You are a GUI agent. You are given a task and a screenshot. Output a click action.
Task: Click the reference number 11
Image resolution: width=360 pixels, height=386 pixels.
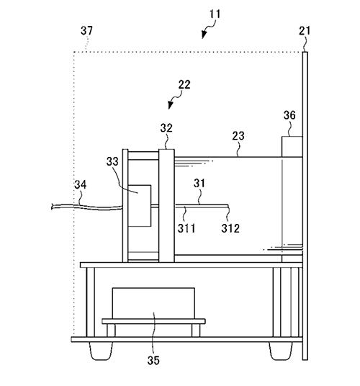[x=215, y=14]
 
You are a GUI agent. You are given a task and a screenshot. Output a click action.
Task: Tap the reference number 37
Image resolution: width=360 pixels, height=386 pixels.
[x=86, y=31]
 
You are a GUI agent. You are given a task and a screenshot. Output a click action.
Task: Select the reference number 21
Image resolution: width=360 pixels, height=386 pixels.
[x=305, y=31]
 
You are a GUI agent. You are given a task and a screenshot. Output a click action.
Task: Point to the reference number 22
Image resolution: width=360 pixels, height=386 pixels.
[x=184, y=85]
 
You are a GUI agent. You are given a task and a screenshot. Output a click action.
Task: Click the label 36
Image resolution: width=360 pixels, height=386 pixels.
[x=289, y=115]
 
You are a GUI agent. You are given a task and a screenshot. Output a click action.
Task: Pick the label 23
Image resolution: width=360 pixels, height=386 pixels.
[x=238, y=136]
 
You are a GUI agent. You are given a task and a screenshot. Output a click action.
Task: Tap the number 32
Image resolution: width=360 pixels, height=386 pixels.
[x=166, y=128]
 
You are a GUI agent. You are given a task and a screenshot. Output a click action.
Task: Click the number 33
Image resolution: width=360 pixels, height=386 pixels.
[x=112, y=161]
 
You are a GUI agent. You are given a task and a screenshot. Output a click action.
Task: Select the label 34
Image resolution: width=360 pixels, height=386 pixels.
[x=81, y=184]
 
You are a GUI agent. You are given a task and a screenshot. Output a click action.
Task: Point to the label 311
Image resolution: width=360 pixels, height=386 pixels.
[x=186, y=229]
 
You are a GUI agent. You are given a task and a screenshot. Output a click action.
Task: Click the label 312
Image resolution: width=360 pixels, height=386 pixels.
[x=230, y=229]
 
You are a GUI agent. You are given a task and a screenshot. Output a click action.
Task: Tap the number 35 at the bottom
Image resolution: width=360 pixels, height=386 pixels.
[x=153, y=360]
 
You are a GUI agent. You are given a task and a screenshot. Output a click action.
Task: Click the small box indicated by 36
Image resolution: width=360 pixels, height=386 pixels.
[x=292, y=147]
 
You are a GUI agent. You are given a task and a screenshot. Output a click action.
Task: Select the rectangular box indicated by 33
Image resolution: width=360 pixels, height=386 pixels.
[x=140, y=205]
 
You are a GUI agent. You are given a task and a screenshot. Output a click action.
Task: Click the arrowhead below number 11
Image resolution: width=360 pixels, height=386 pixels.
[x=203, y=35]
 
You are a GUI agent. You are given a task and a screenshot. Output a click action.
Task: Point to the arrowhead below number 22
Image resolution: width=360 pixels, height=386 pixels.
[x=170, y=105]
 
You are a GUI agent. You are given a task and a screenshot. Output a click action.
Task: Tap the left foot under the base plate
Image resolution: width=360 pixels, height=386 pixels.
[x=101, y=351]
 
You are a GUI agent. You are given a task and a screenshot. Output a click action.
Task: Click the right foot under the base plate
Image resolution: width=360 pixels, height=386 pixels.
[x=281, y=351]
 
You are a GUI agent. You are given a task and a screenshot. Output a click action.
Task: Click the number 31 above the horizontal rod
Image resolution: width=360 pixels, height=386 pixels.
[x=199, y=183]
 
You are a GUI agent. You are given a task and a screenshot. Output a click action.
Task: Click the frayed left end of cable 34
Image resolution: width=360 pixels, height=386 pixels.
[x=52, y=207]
--
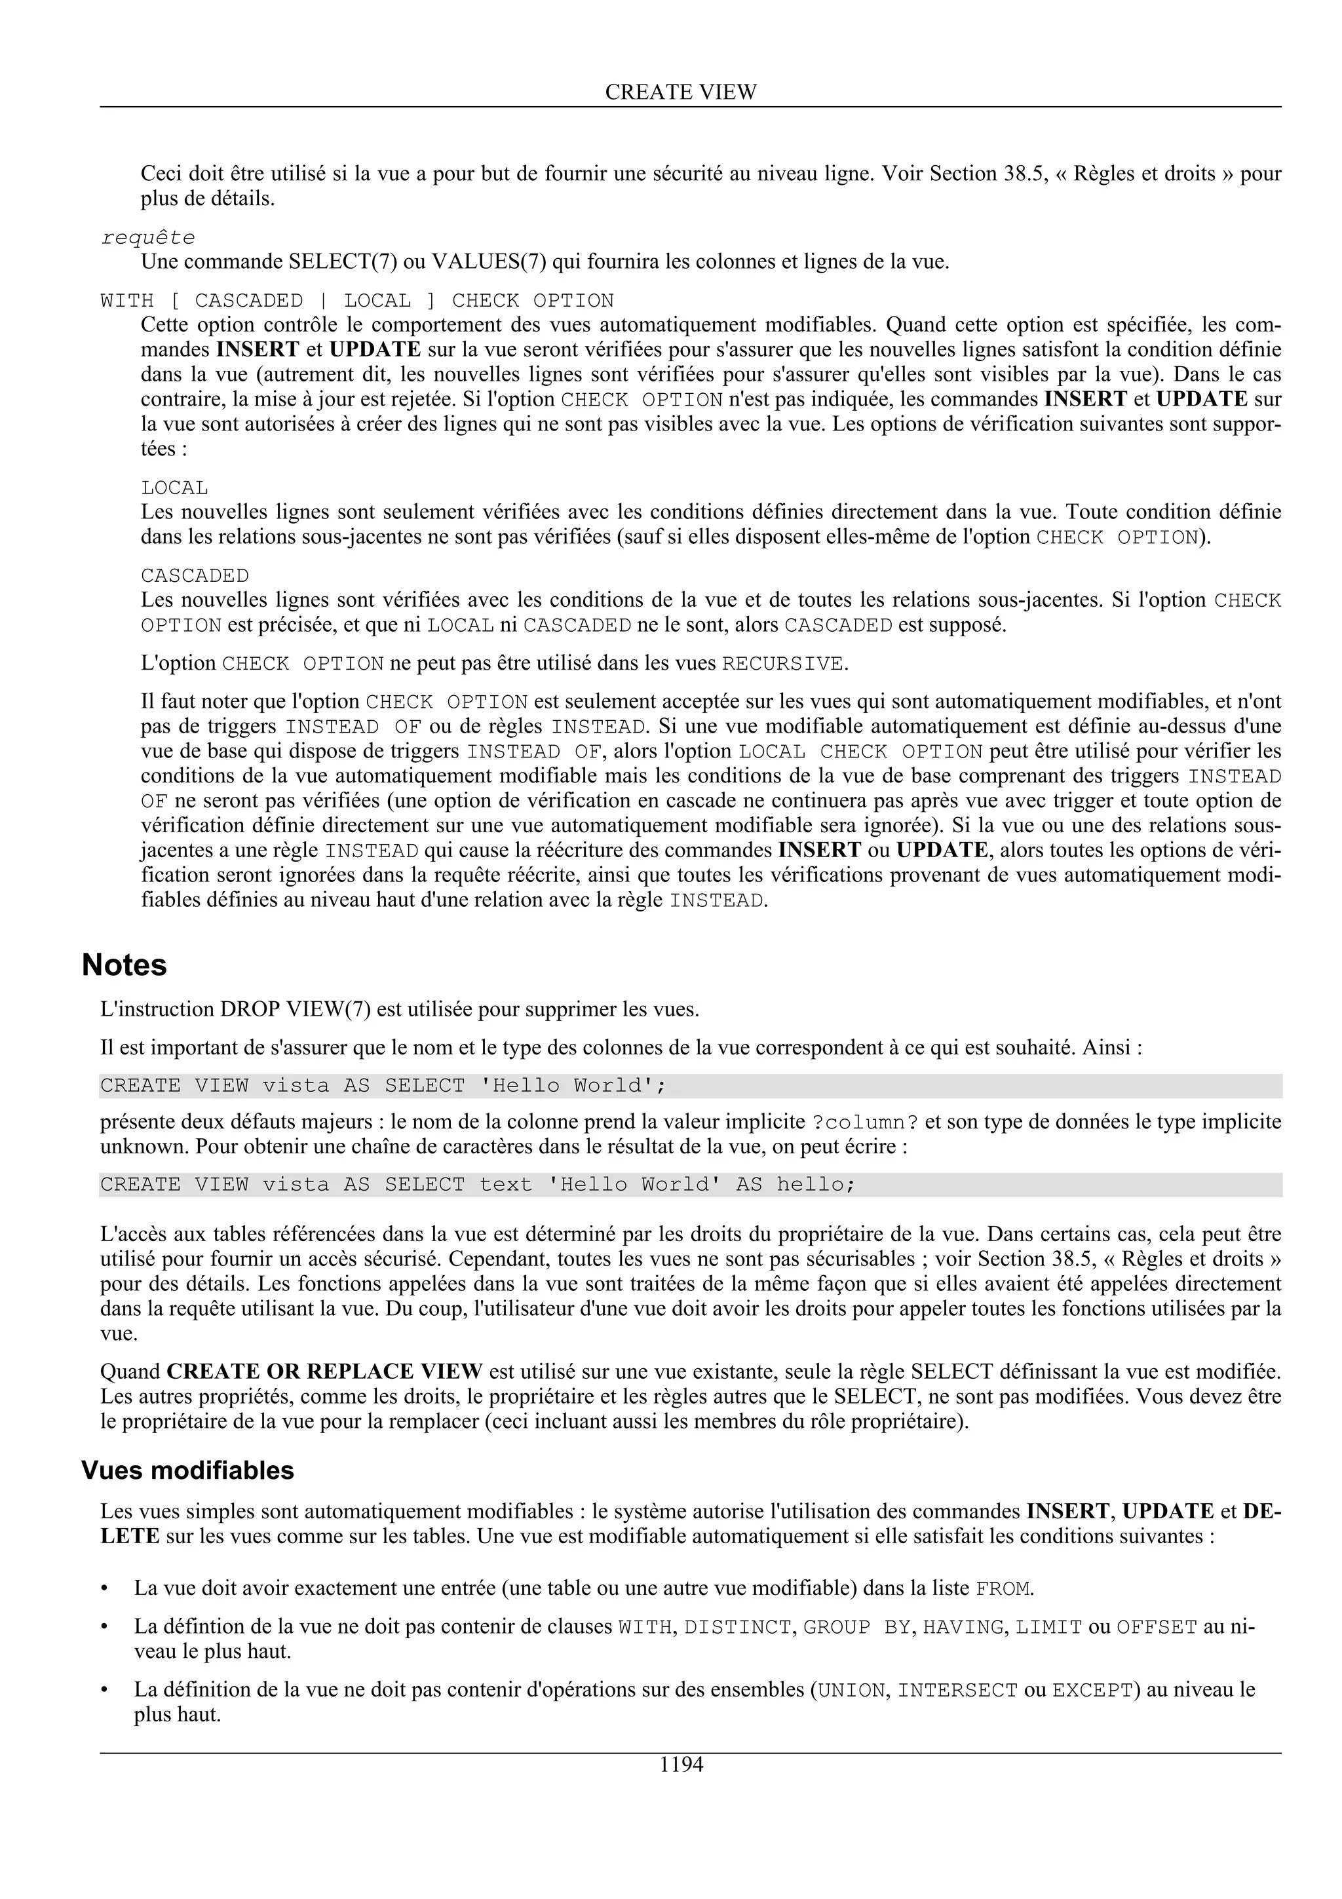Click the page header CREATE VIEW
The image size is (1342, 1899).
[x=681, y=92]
...
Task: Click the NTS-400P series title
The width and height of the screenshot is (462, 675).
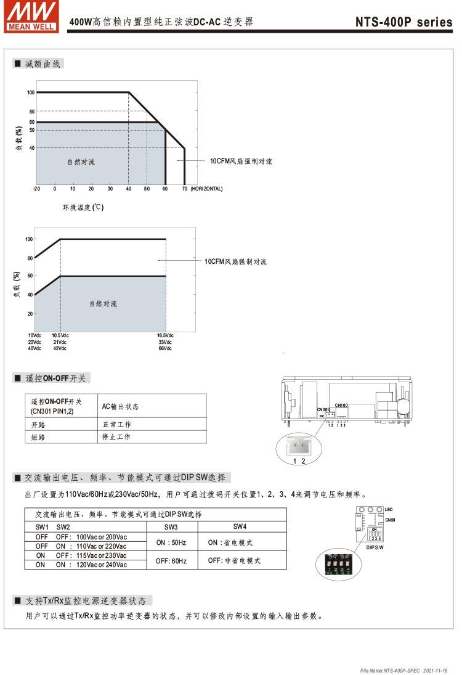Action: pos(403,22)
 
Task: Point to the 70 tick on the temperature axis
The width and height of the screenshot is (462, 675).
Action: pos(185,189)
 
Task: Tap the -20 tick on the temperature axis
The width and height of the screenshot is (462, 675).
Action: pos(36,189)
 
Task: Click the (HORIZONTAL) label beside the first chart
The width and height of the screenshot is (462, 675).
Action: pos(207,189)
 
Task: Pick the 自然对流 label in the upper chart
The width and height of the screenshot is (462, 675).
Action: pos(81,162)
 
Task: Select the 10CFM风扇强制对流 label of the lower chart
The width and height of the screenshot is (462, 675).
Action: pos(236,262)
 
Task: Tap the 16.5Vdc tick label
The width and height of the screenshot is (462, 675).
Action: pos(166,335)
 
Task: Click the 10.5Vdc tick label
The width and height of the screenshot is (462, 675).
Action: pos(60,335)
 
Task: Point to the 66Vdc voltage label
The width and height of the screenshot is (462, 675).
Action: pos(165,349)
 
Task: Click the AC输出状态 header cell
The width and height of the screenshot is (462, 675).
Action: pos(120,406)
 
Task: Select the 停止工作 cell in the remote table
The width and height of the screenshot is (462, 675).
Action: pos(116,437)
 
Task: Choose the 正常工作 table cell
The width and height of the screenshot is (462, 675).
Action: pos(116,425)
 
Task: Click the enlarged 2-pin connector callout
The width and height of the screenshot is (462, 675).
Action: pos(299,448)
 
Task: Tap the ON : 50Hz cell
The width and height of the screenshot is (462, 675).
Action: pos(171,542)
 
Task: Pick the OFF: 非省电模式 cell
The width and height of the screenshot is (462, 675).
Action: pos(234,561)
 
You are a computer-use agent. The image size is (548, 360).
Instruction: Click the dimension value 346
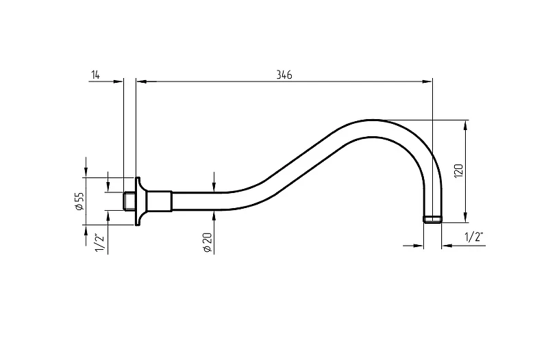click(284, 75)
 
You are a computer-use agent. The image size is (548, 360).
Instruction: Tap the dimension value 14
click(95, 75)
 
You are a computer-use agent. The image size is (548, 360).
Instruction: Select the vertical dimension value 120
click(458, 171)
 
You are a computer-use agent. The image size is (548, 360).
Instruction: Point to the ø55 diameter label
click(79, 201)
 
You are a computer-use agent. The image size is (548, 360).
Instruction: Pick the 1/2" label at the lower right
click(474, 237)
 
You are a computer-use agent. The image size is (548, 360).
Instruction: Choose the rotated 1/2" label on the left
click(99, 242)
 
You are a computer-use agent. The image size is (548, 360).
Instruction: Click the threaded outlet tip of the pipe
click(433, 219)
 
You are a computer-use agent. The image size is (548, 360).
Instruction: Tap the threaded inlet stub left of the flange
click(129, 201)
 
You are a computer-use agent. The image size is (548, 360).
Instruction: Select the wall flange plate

▶ [Written task] Please rescale the entries from the line with "Task: Click the enlarged" up to and including the line with "Action: pos(234,561)", writing those lines out again in full with the requests kept. Multiply only the coordinates in the answers by 0.3 and round each to a whole number, with halves rounded up.

▶ [Response to this exercise]
Task: Click the enlarged 2-pin connector callout
The width and height of the screenshot is (462, 675).
Action: pos(90,134)
 
Task: Tap the ON : 50Hz cell
The width and height of the screenshot is (462, 675).
Action: pos(51,163)
 
Task: Pick the OFF: 非省电模式 cell
The width and height of the screenshot is (462, 675).
Action: pos(70,168)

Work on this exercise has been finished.